10. Iterating on a title
Original (50.4%): Gmail API Pull out plain text email body
11. Iterating on a title
Original (50.4%): Gmail API Pull out plain text email body
Suggested (63.9%): How can I extract plain text from an email sent to
me from a specific source, without forwarding the email to myself?
12. Iterating on a title
Original (50.4%): Gmail API Pull out plain text email body
Suggested (63.9%): How can I extract plain text from an email sent to
me from a specific source, without forwarding the email to myself?
Edited (74.0%): How can I extract plain text from an email sent to me?
Hi, I’m Tennesse Joyce, and I built a Chrome extension called TitleWave that will improve the titles your Stack Overflow questions.
Stack Overflow is ubiquitous in the programming world as a place where people can ask questions to a community other programmers. In 2019, over 5,000 questions a day were asked, but only 70% of those were answered. To increase your chance of getting an answer it’s really important to have a compelling title so that people actually click on your question. But this can be tough, especially for new users who aren’t familiar with the conventions on the website.
To solve this problem, I built TitleWave, a Chrome extension that integrates directly into the Stack Overflow website and helps improve your title. Let’s see how it works.
So this is the webpage on Stack Overflow where you can submit a new question, and I’ve just copied one that someone asked last week as an example. My Chrome extensions adds the two buttons right here. When I press ‘Evaluate title’, it tells me the probability that my question will get answered, just by looking at the title. And when I press Suggest a Title, it reads through the text down here, and summarizes it into what it thinks the title should be. That takes about a minute on my laptop, so I’m just going to paste in the output. When I press Evaluate Title again, we see that the suggested title has about a 14% higher chance of getting answered.

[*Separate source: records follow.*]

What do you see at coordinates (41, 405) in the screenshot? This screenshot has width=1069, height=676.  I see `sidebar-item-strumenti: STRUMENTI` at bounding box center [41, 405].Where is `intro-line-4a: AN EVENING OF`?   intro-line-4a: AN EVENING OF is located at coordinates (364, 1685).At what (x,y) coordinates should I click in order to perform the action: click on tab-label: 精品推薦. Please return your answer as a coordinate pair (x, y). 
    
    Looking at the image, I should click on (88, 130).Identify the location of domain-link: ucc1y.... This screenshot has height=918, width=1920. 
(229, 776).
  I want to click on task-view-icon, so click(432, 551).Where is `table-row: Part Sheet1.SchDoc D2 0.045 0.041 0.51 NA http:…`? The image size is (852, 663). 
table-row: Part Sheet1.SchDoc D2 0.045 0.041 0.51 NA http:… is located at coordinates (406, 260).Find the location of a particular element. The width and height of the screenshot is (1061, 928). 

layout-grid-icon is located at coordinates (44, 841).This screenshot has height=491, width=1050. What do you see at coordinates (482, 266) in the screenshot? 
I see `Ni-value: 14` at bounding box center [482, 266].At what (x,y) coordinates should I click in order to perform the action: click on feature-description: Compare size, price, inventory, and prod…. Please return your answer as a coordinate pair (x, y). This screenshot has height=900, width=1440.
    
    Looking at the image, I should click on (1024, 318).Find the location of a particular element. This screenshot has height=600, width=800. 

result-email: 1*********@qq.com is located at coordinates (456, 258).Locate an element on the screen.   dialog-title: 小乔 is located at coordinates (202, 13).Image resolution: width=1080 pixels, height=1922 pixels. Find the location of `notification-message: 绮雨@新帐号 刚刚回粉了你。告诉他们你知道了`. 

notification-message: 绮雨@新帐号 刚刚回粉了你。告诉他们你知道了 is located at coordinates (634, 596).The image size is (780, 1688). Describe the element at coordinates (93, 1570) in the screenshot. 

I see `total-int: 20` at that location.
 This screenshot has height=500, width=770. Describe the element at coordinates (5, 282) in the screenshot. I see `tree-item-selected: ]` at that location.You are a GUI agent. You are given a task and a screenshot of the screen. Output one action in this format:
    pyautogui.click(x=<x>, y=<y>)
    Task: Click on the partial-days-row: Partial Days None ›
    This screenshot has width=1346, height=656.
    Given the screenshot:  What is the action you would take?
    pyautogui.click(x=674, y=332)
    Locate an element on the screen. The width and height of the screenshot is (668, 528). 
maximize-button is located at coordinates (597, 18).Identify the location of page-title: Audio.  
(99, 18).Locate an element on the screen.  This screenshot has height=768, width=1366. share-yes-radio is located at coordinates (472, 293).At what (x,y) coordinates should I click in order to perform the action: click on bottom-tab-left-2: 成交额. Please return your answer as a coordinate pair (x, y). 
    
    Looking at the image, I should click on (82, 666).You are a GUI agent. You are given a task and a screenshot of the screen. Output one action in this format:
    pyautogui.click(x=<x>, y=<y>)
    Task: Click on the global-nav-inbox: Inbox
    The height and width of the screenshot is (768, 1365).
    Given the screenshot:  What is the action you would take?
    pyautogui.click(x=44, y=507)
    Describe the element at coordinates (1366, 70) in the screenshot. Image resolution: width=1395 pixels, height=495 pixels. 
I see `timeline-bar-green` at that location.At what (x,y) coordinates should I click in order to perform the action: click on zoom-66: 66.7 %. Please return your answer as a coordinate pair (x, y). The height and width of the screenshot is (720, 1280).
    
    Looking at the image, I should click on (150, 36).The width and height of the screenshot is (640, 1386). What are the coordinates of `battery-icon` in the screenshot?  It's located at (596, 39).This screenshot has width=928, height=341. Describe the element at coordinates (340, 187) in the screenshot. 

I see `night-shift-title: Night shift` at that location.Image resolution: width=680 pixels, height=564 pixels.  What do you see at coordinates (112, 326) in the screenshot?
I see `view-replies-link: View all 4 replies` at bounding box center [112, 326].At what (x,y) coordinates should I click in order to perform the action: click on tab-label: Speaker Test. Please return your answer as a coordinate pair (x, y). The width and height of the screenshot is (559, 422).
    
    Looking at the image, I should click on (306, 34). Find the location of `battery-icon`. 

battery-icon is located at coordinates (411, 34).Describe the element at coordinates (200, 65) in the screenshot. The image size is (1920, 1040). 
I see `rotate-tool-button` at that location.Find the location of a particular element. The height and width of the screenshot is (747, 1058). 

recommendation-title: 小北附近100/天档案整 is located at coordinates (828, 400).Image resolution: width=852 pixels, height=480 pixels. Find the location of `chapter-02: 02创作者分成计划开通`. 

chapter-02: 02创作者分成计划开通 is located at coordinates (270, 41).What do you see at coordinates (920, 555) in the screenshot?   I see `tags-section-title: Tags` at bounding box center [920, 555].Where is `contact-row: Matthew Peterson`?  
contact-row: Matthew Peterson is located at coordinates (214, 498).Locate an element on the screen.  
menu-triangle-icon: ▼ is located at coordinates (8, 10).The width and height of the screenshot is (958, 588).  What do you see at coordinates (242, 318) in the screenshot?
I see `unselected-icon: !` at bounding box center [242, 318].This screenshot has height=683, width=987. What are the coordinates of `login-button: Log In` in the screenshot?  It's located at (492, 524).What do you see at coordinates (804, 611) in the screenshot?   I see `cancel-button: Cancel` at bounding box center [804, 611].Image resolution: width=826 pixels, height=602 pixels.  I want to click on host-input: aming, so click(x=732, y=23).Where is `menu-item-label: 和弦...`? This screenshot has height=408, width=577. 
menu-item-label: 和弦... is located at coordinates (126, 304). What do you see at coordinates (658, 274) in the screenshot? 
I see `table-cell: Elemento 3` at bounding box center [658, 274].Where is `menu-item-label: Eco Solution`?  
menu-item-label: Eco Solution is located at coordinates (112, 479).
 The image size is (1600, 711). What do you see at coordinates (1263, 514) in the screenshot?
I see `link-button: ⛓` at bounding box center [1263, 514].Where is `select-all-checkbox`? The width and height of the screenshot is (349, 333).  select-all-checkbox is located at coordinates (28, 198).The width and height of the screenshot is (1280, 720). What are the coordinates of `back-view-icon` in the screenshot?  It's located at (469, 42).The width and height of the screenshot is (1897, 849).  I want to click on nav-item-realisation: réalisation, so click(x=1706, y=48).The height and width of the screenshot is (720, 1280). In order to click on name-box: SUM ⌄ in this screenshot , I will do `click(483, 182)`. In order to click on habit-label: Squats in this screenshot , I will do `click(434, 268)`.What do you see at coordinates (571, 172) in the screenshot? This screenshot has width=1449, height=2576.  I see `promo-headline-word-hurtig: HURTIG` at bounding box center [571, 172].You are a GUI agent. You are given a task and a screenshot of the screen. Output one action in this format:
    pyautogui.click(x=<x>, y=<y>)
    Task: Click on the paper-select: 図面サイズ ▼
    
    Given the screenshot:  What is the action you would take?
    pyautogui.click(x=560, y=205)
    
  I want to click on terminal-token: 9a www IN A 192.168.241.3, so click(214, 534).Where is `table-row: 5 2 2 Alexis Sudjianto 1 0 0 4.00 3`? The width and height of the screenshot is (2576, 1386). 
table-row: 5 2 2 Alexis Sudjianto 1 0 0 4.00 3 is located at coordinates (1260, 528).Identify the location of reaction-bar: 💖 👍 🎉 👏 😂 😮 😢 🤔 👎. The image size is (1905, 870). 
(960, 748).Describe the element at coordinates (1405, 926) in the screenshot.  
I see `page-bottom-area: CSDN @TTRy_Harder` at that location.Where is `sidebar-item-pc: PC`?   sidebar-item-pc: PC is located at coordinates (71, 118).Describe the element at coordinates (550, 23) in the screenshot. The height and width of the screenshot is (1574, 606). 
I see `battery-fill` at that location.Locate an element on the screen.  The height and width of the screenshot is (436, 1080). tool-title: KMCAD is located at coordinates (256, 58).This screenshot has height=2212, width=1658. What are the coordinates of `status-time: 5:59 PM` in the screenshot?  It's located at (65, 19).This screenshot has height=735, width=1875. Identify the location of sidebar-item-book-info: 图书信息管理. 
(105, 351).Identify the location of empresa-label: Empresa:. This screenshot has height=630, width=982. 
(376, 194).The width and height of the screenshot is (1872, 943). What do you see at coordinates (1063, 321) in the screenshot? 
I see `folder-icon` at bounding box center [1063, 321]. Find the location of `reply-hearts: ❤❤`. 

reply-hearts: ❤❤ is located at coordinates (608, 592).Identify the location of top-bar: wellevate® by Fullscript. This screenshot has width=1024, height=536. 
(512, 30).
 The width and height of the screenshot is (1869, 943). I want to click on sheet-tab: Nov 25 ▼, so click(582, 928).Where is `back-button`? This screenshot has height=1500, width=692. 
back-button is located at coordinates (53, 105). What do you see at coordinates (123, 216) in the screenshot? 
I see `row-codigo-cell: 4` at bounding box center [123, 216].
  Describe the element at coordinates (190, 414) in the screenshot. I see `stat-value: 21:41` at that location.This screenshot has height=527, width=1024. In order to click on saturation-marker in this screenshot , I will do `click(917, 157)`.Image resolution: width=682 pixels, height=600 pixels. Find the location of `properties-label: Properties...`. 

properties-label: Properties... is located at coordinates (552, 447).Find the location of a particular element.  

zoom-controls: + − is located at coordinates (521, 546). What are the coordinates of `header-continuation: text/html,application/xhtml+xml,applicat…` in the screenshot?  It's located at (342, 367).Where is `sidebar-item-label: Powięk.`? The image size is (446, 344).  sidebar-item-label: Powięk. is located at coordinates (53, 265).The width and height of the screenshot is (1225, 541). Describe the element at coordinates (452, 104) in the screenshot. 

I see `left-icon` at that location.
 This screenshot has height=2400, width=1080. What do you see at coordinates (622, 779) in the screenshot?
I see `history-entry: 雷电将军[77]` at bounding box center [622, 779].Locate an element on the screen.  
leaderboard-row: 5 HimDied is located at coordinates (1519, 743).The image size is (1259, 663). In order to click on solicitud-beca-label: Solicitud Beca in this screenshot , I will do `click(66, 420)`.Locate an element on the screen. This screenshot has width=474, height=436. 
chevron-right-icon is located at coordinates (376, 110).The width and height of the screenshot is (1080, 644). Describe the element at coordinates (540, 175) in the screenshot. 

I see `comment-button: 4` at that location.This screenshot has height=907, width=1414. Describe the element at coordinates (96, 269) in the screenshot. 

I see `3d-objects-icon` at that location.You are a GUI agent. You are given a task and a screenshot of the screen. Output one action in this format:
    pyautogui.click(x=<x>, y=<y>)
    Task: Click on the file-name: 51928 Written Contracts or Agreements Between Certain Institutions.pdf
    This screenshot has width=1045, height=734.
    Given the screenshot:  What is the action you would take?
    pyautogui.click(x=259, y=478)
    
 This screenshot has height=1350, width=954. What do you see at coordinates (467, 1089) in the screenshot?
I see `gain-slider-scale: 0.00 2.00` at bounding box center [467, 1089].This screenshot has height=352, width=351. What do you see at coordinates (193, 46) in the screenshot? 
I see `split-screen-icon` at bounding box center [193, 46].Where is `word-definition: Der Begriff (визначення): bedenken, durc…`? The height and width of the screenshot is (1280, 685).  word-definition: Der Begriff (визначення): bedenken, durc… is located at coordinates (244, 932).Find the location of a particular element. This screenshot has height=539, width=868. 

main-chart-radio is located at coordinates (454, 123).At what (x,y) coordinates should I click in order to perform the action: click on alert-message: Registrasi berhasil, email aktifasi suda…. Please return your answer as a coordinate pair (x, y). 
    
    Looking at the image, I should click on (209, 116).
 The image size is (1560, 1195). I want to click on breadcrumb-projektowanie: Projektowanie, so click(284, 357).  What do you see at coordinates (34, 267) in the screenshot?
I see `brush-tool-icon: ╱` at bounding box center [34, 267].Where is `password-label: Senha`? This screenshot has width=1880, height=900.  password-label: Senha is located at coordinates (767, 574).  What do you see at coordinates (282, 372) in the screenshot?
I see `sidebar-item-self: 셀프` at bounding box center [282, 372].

So how does this work on the backend? First, I needed to collect a bunch of previous questions, which are available on the Stack Exchange Data Explorer, and you can just download that as a big XML file.
I process that into a Pandas dataframe, and then I do some data cleaning with Regex to remove HTML tags and code.
Now since this is such a huge dataset of almost 20 million questions, we can actually train a deep neural network like Google’s BERT to do feature extraction for us. This is a good choice because it doesn’t just look for keywords, it also considers phrasing of the title and how the different words fit together. I then put those features into a logistic regression to predict if each question gets answered or not, and lastly I backpropagate the error using Pytorch to fine-tune the neural network.
Let’s see how that classifier performs on a test set. This plot shows the distribution of predicted probabilities for the two classes, answered and unanswered questions, and there are actually two main clusters. The good titles have about 80% chance of getting answered, whereas the bad titles are only 50-50. Also the proportion of answered questions increases from left to right, so that tells us the model is working. If you can move your title from bad to good with the help of this tool, that gives you a significant boost in your chance of getting an answer.
For the “Suggest a title” button, I can’t use BERT because it doesn’t output text, it just encodes text into numbers. T5 is another model by Google that has both an encoder and a decoder that decode those numbers back into text at the end, so it’s a good choice for this task. I also fine-tune T5, but this time only on questions that have an accepted answer.
The result is that about a third of the time the suggested title scores better than the original title, measured according to the BERT model. That means maybe around a third of the users on Stack Overflow could benefit from this tool.
Putting it all together, this is the example title I used before in the demo. It only has a 50% chance of getting answered, so not great.
The title suggested by T5 is already a big improvement, and often you can actually make it even better by editing it yourself.
For example, the second part feels extraneous to me, and if I take that out, actually it increases the probability by another 10%. So next time you find yourself asking a question on Stack Overflow, consider using this Chrome Extension to take a more data-driven approach to choosing a title.
My name is Tennesse Joyce, and I’m finishing my PhD in laser physics at CU Boulder. I do quantum simulations of light-matter interaction, and I’m very familiar with using Python for data analysis and visualization of those simulations. I’m looking to apply those skills to data science problems where I can have a potentially bigger impact.